A second key example of a policy working well to support market competition is how Medicare Part B reimburses for originator and biosimilar products with separate payment codes based on their respective “average sales prices”, and provides physicians the same markup regardless of whether they prescribe an originator or a biosimilar. This means all manufacturers can compete on equal terms.
Burrell: Biosimilar manufacturers have realized that they need to convince patients, providers, and payers with evidence from the real-world use of their medicines, and this has greatly increased the confidence in using these medications. There are now 90 switching studies in the literature that have enrolled 14,225 unique individuals — including large studies such as NOR-SWITCH, which is the foundation for allaying fears that there would be any difference in efficacy, safety, or immunogenicity outcomes for those patients switching from reference infliximab to biosimilar infliximab versus those that continued treatment with the reference product.
What are the key areas for improvement within the industry?
Wong: We have touched on several already, but one is education. Again, more education is necessary for doctors and patients to understand the safety and efficacy of biosimilars and interchangeables.
Another area is pricing. Discounts for drugs with biosimilars vary from about 10 to 35 percent in the U.S. currently, compared to as much as 90 percent in the EU. Cost decreases in the U.S. will help with uptake.
Payment/reimbursement is also a major one. Payer systems in the U.S. are very complex and lack transparency. Greater visibility into patient out-of-pocket costs and payer reimbursements would help doctors and patients make more cost-effective treatment decisions.
Lastly, greater government involvement in education, pricing transparency, and patent disputes could improve biosimilar approval and uptake. Changing Medicare policies to encourage biosimilar usage could also drive uptake.

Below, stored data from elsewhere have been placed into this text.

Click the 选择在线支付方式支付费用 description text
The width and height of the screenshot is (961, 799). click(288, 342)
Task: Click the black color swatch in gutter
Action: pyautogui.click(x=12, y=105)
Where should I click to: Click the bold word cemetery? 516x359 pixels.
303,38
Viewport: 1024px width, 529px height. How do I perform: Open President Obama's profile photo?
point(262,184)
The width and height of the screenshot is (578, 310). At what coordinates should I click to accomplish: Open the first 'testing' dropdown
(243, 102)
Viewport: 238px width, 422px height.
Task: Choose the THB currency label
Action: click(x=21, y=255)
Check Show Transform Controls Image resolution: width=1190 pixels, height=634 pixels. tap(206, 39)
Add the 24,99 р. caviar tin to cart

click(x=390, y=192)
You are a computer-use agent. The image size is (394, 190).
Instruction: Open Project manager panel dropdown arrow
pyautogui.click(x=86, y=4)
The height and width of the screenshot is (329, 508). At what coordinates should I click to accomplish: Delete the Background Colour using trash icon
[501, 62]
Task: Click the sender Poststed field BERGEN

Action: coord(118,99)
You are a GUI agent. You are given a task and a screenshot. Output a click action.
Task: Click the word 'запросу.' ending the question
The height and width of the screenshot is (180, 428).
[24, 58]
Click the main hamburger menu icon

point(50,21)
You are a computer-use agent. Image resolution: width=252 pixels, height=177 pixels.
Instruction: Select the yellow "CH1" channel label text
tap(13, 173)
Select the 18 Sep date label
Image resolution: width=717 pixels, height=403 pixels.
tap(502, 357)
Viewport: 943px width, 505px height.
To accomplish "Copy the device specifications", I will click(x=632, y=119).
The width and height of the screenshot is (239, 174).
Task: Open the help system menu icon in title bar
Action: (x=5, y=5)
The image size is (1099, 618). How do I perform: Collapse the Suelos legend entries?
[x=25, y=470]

Burrell: There is still a lot to be done to gain the confidence of medical professionals and patients relating to biosimilars. While a lot of hesitation may be overcome with education, in many cases the ability to experience the continuation of clinical benefit from a switch may be the most feasible option, especially if this is under a performance-based agreement to reduce risk. On the payer side, there are also key improvements to be made, including removing the need for step therapy or prior authorization on the reference biologic before patients are able to access a biosimilar. This is a practice that, as former FDA Commissioner Scott Gottlieb notes, there is “no clinical rationale for,” due to the fact that in order for a biosimilar to be approved, the developer must demonstrate that the potential biosimilar has no clinically meaningful differences to the reference product.
Pettit: Right now, science-based education about biosimilars is the most important area to promote a sustainable, robust market. All stakeholders will benefit from information about how biosimilars are manufactured and developed, how they are approved by regulators, the concept of extrapolation, and clinical considerations for their use. Providing scientifically accurate education to all stakeholders in the biosimilars ecosystem, including healthcare providers, is crucial to driving uptake of biosimilars.